Problem to solve: Convert the data below into a JSON list of strings, with one string for each line and no strings for blank lines.

Task input:
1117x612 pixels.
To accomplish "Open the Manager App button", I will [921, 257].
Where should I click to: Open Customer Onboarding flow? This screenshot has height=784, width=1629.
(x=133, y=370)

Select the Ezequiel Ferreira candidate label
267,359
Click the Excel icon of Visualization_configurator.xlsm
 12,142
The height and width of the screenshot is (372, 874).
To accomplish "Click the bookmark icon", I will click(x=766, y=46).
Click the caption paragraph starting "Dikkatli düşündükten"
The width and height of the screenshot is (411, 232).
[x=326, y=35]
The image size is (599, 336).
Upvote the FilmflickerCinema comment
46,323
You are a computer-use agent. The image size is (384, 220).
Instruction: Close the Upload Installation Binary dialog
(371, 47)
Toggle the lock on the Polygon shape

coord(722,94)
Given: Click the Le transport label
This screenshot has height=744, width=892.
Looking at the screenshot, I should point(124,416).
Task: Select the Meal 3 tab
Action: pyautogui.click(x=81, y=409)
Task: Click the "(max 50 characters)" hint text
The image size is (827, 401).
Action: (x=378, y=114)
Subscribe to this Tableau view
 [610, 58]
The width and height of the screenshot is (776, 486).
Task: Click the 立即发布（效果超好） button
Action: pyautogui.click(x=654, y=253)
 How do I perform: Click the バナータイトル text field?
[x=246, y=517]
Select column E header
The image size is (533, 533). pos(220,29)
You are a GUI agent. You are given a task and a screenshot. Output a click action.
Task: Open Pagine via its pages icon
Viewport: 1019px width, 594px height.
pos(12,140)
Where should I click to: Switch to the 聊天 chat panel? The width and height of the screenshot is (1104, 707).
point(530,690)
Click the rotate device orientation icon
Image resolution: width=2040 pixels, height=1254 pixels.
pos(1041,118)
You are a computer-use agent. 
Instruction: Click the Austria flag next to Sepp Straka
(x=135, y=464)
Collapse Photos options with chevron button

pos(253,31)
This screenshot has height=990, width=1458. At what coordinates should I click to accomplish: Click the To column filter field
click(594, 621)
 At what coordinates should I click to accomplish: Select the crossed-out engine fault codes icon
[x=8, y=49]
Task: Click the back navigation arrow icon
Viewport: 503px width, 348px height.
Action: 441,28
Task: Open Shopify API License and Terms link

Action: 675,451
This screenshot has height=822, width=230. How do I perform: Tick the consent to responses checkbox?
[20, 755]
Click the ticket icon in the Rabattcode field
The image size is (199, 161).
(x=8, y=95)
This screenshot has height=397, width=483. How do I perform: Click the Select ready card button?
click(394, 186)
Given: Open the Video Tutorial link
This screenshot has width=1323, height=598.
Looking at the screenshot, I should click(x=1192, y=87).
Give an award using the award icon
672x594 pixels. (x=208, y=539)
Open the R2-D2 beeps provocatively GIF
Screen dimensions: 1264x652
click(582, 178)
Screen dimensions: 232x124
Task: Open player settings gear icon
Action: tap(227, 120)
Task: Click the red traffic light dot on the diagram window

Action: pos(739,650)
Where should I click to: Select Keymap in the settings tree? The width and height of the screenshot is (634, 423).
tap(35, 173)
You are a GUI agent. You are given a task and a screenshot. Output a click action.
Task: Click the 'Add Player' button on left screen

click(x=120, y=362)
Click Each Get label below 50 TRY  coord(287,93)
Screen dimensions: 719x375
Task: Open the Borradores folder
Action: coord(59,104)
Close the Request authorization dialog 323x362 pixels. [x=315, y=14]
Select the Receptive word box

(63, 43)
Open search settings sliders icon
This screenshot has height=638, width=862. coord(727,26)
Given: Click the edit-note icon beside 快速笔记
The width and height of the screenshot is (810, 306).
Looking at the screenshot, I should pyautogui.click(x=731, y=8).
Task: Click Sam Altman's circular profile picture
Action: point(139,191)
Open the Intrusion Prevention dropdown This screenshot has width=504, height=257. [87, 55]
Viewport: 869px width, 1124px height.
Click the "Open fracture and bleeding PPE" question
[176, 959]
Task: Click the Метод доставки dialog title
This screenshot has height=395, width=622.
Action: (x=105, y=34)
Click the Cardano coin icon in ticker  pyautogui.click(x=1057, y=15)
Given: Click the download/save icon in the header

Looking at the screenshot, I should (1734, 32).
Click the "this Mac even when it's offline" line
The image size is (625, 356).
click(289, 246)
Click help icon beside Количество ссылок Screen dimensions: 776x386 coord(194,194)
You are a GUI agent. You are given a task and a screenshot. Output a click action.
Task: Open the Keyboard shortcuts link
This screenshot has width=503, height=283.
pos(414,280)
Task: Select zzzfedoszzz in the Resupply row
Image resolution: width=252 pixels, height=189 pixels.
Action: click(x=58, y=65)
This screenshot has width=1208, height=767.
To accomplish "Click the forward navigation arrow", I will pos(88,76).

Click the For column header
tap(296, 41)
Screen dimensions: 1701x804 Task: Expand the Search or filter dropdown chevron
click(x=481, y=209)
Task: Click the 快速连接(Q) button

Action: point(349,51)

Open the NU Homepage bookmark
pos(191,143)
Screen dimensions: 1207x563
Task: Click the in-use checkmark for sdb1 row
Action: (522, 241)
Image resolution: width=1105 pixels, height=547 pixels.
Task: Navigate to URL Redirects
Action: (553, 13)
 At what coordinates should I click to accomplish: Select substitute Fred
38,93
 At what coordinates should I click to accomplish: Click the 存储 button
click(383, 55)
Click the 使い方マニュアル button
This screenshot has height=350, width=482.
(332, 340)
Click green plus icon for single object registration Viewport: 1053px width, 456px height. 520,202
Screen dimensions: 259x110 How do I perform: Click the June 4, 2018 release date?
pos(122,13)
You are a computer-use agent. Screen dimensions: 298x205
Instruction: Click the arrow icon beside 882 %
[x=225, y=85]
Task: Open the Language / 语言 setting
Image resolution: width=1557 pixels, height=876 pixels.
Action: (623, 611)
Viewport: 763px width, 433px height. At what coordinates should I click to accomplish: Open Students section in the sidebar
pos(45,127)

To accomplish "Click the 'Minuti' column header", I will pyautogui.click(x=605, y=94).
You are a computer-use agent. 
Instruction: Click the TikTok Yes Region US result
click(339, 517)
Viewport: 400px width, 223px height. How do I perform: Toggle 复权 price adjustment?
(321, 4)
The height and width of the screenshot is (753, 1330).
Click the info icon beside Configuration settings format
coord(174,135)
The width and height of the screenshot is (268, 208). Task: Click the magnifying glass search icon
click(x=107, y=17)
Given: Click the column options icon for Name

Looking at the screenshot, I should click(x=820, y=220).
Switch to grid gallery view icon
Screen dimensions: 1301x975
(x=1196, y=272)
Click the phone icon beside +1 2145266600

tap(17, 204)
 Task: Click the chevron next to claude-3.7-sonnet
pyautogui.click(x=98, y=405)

Written reply:
[
  "1117x612 pixels.",
  "To accomplish \"Open the Manager App button\", I will [921, 257].",
  "Where should I click to: Open Customer Onboarding flow? This screenshot has height=784, width=1629.",
  "(x=133, y=370)",
  "Select the Ezequiel Ferreira candidate label",
  "267,359",
  "Click the Excel icon of Visualization_configurator.xlsm",
  " 12,142",
  "The height and width of the screenshot is (372, 874).",
  "To accomplish \"Click the bookmark icon\", I will click(x=766, y=46).",
  "Click the caption paragraph starting \"Dikkatli düşündükten\"",
  "The width and height of the screenshot is (411, 232).",
  "[x=326, y=35]",
  "The image size is (599, 336).",
  "Upvote the FilmflickerCinema comment",
  "46,323",
  "You are a computer-use agent. The image size is (384, 220).",
  "Instruction: Close the Upload Installation Binary dialog",
  "(371, 47)",
  "Toggle the lock on the Polygon shape",
  "coord(722,94)",
  "Given: Click the Le transport label",
  "This screenshot has height=744, width=892.",
  "Looking at the screenshot, I should point(124,416).",
  "Task: Select the Meal 3 tab",
  "Action: pyautogui.click(x=81, y=409)",
  "Task: Click the \"(max 50 characters)\" hint text",
  "The image size is (827, 401).",
  "Action: (x=378, y=114)",
  "Subscribe to this Tableau view",
  " [610, 58]",
  "The width and height of the screenshot is (776, 486).",
  "Task: Click the 立即发布（效果超好） button",
  "Action: pyautogui.click(x=654, y=253)",
  " How do I perform: Click the バナータイトル text field?",
  "[x=246, y=517]",
  "Select column E header",
  "The image size is (533, 533). pos(220,29)",
  "You are a GUI agent. You are given a task and a screenshot. Output a click action.",
  "Task: Open Pagine via its pages icon",
  "Viewport: 1019px width, 594px height.",
  "pos(12,140)",
  "Where should I click to: Switch to the 聊天 chat panel? The width and height of the screenshot is (1104, 707).",
  "point(530,690)",
  "Click the rotate device orientation icon",
  "Image resolution: width=2040 pixels, height=1254 pixels.",
  "pos(1041,118)",
  "You are a computer-use agent. ",
  "Instruction: Click the Austria flag next to Sepp Straka",
  "(x=135, y=464)",
  "Collapse Photos options with chevron button",
  "pos(253,31)",
  "This screenshot has height=990, width=1458. At what coordinates should I click to accomplish: Click the To column filter field",
  "click(594, 621)",
  " At what coordinates should I click to accomplish: Select the crossed-out engine fault codes icon",
  "[x=8, y=49]",
  "Task: Click the back navigation arrow icon",
  "Viewport: 503px width, 348px height.",
  "Action: 441,28",
  "Task: Open Shopify API License and Terms link",
  "Action: 675,451",
  "This screenshot has height=822, width=230. How do I perform: Tick the consent to responses checkbox?",
  "[20, 755]",
  "Click the ticket icon in the Rabattcode field",
  "The image size is (199, 161).",
  "(x=8, y=95)",
  "This screenshot has height=397, width=483. How do I perform: Click the Select ready card button?",
  "click(394, 186)",
  "Given: Open the Video Tutorial link",
  "This screenshot has width=1323, height=598.",
  "Looking at the screenshot, I should click(x=1192, y=87).",
  "Give an award using the award icon",
  "672x594 pixels. (x=208, y=539)",
  "Open the R2-D2 beeps provocatively GIF",
  "Screen dimensions: 1264x652",
  "click(582, 178)",
  "Screen dimensions: 232x124",
  "Task: Open player settings gear icon",
  "Action: tap(227, 120)",
  "Task: Click the red traffic light dot on the diagram window",
  "Action: pos(739,650)",
  "Where should I click to: Select Keymap in the settings tree? The width and height of the screenshot is (634, 423).",
  "tap(35, 173)",
  "You are a GUI agent. You are given a task and a screenshot. Output a click action.",
  "Task: Click the 'Add Player' button on left screen",
  "click(x=120, y=362)",
  "Click Each Get label below 50 TRY  coord(287,93)",
  "Screen dimensions: 719x375",
  "Task: Open the Borradores folder",
  "Action: coord(59,104)",
  "Close the Request authorization dialog 323x362 pixels. [x=315, y=14]",
  "Select the Receptive word box",
  "(63, 43)",
  "Open search settings sliders icon",
  "This screenshot has height=638, width=862. coord(727,26)",
  "Given: Click the edit-note icon beside 快速笔记",
  "The width and height of the screenshot is (810, 306).",
  "Looking at the screenshot, I should pyautogui.click(x=731, y=8).",
  "Task: Click Sam Altman's circular profile picture",
  "Action: point(139,191)",
  "Open the Intrusion Prevention dropdown This screenshot has width=504, height=257. [87, 55]",
  "Viewport: 869px width, 1124px height.",
  "Click the \"Open fracture and bleeding PPE\" question",
  "[176, 959]",
  "Task: Click the Метод доставки dialog title",
  "This screenshot has height=395, width=622.",
  "Action: (x=105, y=34)",
  "Click the Cardano coin icon in ticker  pyautogui.click(x=1057, y=15)",
  "Given: Click the download/save icon in the header",
  "Looking at the screenshot, I should (1734, 32).",
  "Click the \"this Mac even when it's offline\" line",
  "The image size is (625, 356).",
  "click(289, 246)",
  "Click help icon beside Количество ссылок Screen dimensions: 776x386 coord(194,194)",
  "You are a GUI agent. You are given a task and a screenshot. Output a click action.",
  "Task: Open the Keyboard shortcuts link",
  "This screenshot has width=503, height=283.",
  "pos(414,280)",
  "Task: Select zzzfedoszzz in the Resupply row",
  "Image resolution: width=252 pixels, height=189 pixels.",
  "Action: click(x=58, y=65)",
  "This screenshot has width=1208, height=767.",
  "To accomplish \"Click the forward navigation arrow\", I will pos(88,76).",
  "Click the For column header",
  "tap(296, 41)",
  "Screen dimensions: 1701x804 Task: Expand the Search or filter dropdown chevron",
  "click(x=481, y=209)",
  "Task: Click the 快速连接(Q) button",
  "Action: point(349,51)",
  "Open the NU Homepage bookmark",
  "pos(191,143)",
  "Screen dimensions: 1207x563",
  "Task: Click the in-use checkmark for sdb1 row",
  "Action: (522, 241)",
  "Image resolution: width=1105 pixels, height=547 pixels.",
  "Task: Navigate to URL Redirects",
  "Action: (553, 13)",
  " At what coordinates should I click to accomplish: Select substitute Fred",
  "38,93",
  " At what coordinates should I click to accomplish: Click the 存储 button",
  "click(383, 55)",
  "Click the 使い方マニュアル button",
  "This screenshot has height=350, width=482.",
  "(332, 340)",
  "Click green plus icon for single object registration Viewport: 1053px width, 456px height. 520,202",
  "Screen dimensions: 259x110 How do I perform: Click the June 4, 2018 release date?",
  "pos(122,13)",
  "You are a computer-use agent. Screen dimensions: 298x205",
  "Instruction: Click the arrow icon beside 882 %",
  "[x=225, y=85]",
  "Task: Open the Language / 语言 setting",
  "Image resolution: width=1557 pixels, height=876 pixels.",
  "Action: (623, 611)",
  "Viewport: 763px width, 433px height. At what coordinates should I click to accomplish: Open Students section in the sidebar",
  "pos(45,127)",
  "To accomplish \"Click the 'Minuti' column header\", I will pyautogui.click(x=605, y=94).",
  "You are a computer-use agent. ",
  "Instruction: Click the TikTok Yes Region US result",
  "click(339, 517)",
  "Viewport: 400px width, 223px height. How do I perform: Toggle 复权 price adjustment?",
  "(321, 4)",
  "The height and width of the screenshot is (753, 1330).",
  "Click the info icon beside Configuration settings format",
  "coord(174,135)",
  "The width and height of the screenshot is (268, 208). Task: Click the magnifying glass search icon",
  "click(x=107, y=17)",
  "Given: Click the column options icon for Name",
  "Looking at the screenshot, I should click(x=820, y=220).",
  "Switch to grid gallery view icon",
  "Screen dimensions: 1301x975",
  "(x=1196, y=272)",
  "Click the phone icon beside +1 2145266600",
  "tap(17, 204)",
  " Task: Click the chevron next to claude-3.7-sonnet",
  "pyautogui.click(x=98, y=405)"
]